MPC last month sent a letter to Congress and federal agencies asking them to “look closely” at Amazon’s November announcement that it would stop accepting Visa credit cards issued in the U.K. because of high fees charged to process transactions. Amazon dropped the ban just before it would have taken effect in January, saying it was “working closely with Visa on a potential solution.”
The two companies announced today that they have reached a “global agreement” under which Amazon will continue accepting Visa credit cards.

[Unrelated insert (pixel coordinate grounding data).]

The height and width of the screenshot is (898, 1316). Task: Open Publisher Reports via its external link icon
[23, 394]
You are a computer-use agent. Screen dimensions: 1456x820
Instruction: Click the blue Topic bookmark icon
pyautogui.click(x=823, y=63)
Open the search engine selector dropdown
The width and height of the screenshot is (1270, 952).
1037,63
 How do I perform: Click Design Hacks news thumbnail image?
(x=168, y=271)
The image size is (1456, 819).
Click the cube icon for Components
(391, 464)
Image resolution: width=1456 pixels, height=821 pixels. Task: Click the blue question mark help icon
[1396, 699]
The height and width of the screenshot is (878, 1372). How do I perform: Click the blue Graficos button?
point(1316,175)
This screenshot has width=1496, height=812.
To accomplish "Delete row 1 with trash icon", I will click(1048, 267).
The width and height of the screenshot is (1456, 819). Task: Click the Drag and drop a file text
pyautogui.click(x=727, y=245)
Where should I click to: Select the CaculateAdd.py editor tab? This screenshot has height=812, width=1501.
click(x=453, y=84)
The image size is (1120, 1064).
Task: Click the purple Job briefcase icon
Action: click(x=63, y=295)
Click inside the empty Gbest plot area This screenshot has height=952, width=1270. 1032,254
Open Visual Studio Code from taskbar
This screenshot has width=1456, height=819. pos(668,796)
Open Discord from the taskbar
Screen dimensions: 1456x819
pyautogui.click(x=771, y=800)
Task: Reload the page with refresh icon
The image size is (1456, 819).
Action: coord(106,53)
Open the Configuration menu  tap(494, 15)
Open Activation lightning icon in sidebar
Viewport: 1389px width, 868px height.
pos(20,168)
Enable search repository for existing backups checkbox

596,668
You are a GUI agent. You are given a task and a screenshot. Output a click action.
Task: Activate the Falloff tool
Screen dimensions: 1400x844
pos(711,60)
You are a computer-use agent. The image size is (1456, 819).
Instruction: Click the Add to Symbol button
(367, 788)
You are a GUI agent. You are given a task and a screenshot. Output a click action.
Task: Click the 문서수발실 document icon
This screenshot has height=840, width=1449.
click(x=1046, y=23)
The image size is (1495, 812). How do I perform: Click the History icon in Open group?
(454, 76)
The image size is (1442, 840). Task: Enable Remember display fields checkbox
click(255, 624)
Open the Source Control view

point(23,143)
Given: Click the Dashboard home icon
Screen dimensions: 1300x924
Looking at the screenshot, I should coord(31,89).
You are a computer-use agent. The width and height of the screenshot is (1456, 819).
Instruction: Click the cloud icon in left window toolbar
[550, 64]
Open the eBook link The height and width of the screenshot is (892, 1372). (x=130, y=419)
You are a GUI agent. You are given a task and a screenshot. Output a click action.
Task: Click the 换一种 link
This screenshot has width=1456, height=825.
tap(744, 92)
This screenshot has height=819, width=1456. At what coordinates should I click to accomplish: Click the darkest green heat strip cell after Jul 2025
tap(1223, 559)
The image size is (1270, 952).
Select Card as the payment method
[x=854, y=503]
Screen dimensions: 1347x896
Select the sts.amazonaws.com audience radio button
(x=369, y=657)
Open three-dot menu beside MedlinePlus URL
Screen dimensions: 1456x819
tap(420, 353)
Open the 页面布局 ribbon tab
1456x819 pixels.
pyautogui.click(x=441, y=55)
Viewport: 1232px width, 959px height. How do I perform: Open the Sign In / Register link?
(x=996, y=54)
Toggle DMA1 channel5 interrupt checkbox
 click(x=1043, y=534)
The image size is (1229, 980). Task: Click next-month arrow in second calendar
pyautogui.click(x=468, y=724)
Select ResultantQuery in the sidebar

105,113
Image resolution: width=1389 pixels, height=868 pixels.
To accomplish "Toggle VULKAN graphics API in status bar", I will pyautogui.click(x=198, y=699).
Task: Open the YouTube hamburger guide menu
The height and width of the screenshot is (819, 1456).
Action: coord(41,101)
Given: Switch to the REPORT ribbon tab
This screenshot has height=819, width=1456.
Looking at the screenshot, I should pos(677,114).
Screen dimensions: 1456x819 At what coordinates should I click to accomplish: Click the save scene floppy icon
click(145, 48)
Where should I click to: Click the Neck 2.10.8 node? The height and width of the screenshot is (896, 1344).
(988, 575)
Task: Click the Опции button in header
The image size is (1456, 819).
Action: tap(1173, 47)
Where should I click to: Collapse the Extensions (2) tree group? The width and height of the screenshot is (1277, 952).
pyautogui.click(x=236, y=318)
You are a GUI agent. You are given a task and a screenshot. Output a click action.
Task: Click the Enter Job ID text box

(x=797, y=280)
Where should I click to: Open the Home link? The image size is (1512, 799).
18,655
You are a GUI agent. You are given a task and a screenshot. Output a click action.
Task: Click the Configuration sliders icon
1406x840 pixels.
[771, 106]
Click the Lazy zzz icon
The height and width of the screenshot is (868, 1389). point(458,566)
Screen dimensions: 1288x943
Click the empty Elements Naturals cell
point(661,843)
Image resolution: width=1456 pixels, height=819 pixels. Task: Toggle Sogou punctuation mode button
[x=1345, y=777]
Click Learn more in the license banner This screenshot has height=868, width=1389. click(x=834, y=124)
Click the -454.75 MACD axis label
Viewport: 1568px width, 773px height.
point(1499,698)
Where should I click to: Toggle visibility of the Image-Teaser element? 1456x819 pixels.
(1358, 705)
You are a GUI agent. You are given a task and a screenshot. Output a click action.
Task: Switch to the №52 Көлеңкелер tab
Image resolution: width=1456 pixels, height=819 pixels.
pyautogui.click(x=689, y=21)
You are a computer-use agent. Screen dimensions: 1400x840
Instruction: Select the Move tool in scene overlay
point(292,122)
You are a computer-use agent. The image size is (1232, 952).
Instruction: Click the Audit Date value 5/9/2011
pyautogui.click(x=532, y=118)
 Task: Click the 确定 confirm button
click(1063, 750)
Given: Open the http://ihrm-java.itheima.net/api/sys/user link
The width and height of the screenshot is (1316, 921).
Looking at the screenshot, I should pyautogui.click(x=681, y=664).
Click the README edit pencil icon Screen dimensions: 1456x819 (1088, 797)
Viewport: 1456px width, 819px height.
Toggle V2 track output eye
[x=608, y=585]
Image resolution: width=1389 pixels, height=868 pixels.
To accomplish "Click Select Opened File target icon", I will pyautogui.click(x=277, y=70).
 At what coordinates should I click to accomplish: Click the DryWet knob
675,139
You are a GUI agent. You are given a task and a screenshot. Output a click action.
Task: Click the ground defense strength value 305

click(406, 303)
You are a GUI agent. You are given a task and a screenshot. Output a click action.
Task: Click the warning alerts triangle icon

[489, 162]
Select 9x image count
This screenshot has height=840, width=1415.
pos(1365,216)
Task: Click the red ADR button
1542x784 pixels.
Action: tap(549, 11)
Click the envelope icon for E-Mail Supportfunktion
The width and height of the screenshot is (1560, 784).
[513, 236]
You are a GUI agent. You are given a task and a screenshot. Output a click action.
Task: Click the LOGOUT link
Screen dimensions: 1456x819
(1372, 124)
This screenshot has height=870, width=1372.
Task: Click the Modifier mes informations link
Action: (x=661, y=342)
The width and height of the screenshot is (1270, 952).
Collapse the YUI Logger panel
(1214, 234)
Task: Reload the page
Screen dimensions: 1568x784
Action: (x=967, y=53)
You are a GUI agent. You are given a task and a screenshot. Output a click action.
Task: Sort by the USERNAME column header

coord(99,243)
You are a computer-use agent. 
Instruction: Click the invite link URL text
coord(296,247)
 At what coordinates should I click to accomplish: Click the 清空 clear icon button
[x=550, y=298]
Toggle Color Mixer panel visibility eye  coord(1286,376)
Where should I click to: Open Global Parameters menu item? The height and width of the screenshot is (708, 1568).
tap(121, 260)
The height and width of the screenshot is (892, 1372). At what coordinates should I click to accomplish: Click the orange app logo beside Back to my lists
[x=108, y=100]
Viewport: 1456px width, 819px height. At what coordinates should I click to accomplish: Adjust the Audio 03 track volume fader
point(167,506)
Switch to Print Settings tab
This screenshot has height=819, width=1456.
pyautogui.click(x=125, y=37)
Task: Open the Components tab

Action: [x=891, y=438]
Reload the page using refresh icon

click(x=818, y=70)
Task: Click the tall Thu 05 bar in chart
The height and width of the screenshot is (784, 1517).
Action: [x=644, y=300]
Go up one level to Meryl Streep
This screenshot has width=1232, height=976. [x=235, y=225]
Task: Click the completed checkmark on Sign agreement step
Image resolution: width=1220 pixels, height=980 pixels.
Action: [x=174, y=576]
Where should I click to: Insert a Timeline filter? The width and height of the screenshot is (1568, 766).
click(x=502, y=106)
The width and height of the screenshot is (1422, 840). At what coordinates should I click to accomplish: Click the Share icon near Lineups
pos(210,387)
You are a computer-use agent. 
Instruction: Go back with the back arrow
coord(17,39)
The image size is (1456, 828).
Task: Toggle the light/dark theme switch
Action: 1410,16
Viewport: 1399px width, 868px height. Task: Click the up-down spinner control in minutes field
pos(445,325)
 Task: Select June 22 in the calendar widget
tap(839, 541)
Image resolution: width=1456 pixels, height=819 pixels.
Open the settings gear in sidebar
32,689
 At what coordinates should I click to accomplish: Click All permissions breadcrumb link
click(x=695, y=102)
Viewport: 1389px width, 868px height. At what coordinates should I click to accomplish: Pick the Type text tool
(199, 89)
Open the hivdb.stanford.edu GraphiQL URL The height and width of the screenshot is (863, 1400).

In addition to taking the cards in the U.K., Amazon will reportedly drop a surcharge that had been imposed on Visa credit card transactions in Singapore and Australia.
The average swipe fee charged on Visa credit cards in the U.K. is 0.55 percent of the transaction amount, or nearly double the maximum 0.3 percent allowed under European Union rules before Brexit, and totaled $369 million in 2020, according to payments consulting firm CMSPI.
The impact is far greater in the United States, where the market is larger and cards are more widely used. Swipe fees on U.S. Visa credit card transactions totaled $43.5 billion in 2020, more than 100 times the amount collected in the U.K., according to CMSPI. And Visa’s 2.22 percent average swipe fee in the United States is four times the U.K. rate.
Processing fees for all types and brands of U.S. cards totaled $110.3 billion in 2020, up 70 percent over 10 years, according to the Nilson Report. At current rates, merchants receive less than 98 cents on the dollar when a credit card is used and have to adjust prices accordingly. Swipe fees are most merchants’ highest cost after labor and equate to an estimated $724 a year for the average U.S. family, according to CMSPI.
The Merchants Payments Coalition represents retailers, supermarkets, convenience stores, gasoline stations, online merchants and others fighting for a more competitive and transparent card system that is fair to consumers and merchants.